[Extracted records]
** begin **

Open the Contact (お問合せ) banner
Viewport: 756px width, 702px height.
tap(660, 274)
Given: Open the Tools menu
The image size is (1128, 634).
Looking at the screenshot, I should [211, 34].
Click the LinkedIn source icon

** end **
** begin **

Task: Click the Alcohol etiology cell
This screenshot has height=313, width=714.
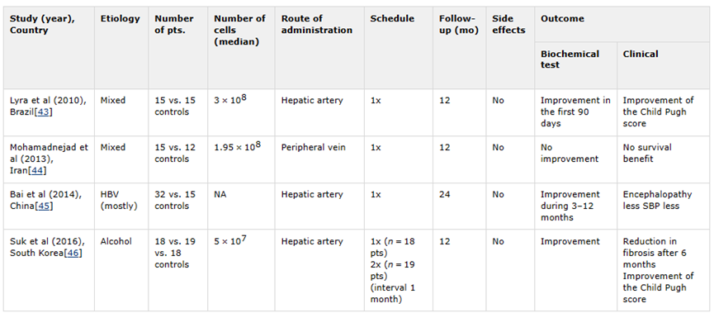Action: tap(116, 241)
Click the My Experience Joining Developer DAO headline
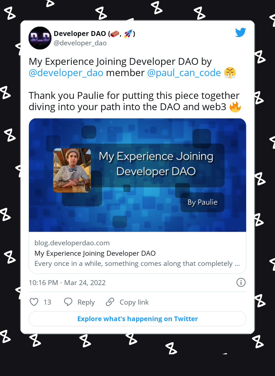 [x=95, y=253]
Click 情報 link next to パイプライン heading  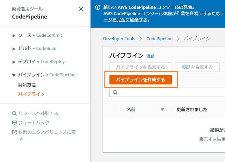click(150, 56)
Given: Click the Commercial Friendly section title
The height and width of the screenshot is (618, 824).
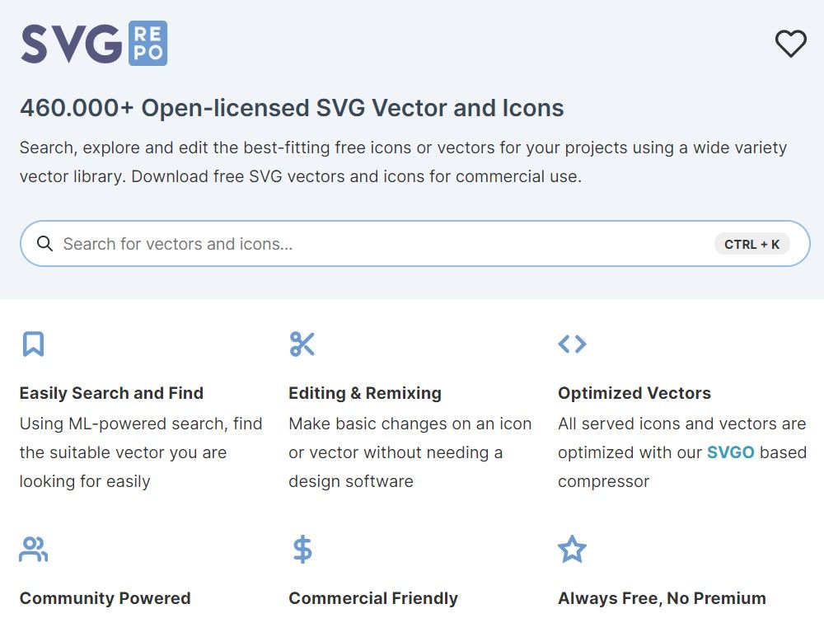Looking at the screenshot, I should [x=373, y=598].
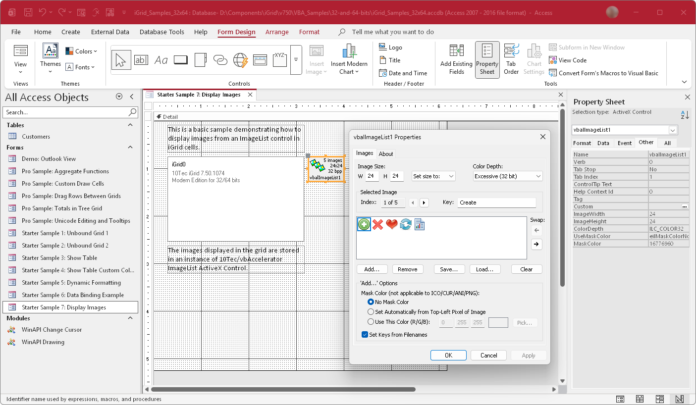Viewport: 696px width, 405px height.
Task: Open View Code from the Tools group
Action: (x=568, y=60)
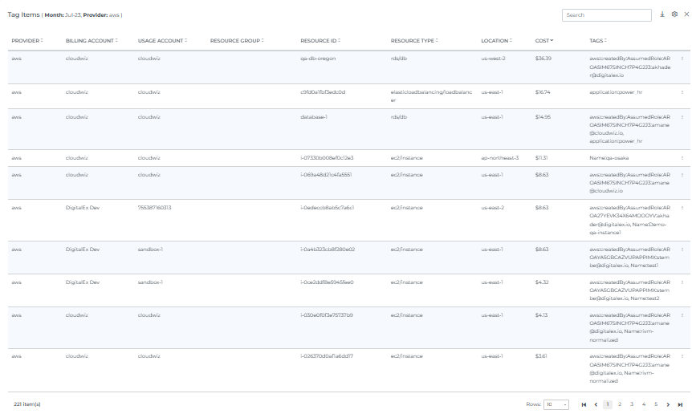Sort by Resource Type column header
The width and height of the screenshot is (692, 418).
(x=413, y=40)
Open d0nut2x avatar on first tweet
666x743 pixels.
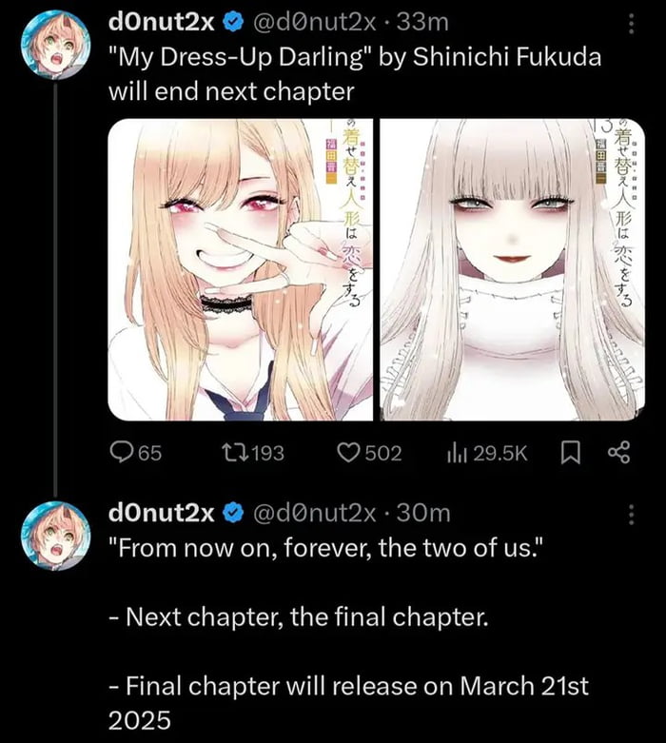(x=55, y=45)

** end **

__Exercise requirements__.
Quote the entries from the line containing "Given: Open the Tools menu" through the line containing "Click the LinkedIn source icon", both lines included.

__Answer to this problem__.
Given: Open the Tools menu
The image size is (1128, 634).
Looking at the screenshot, I should [211, 34].
Click the LinkedIn source icon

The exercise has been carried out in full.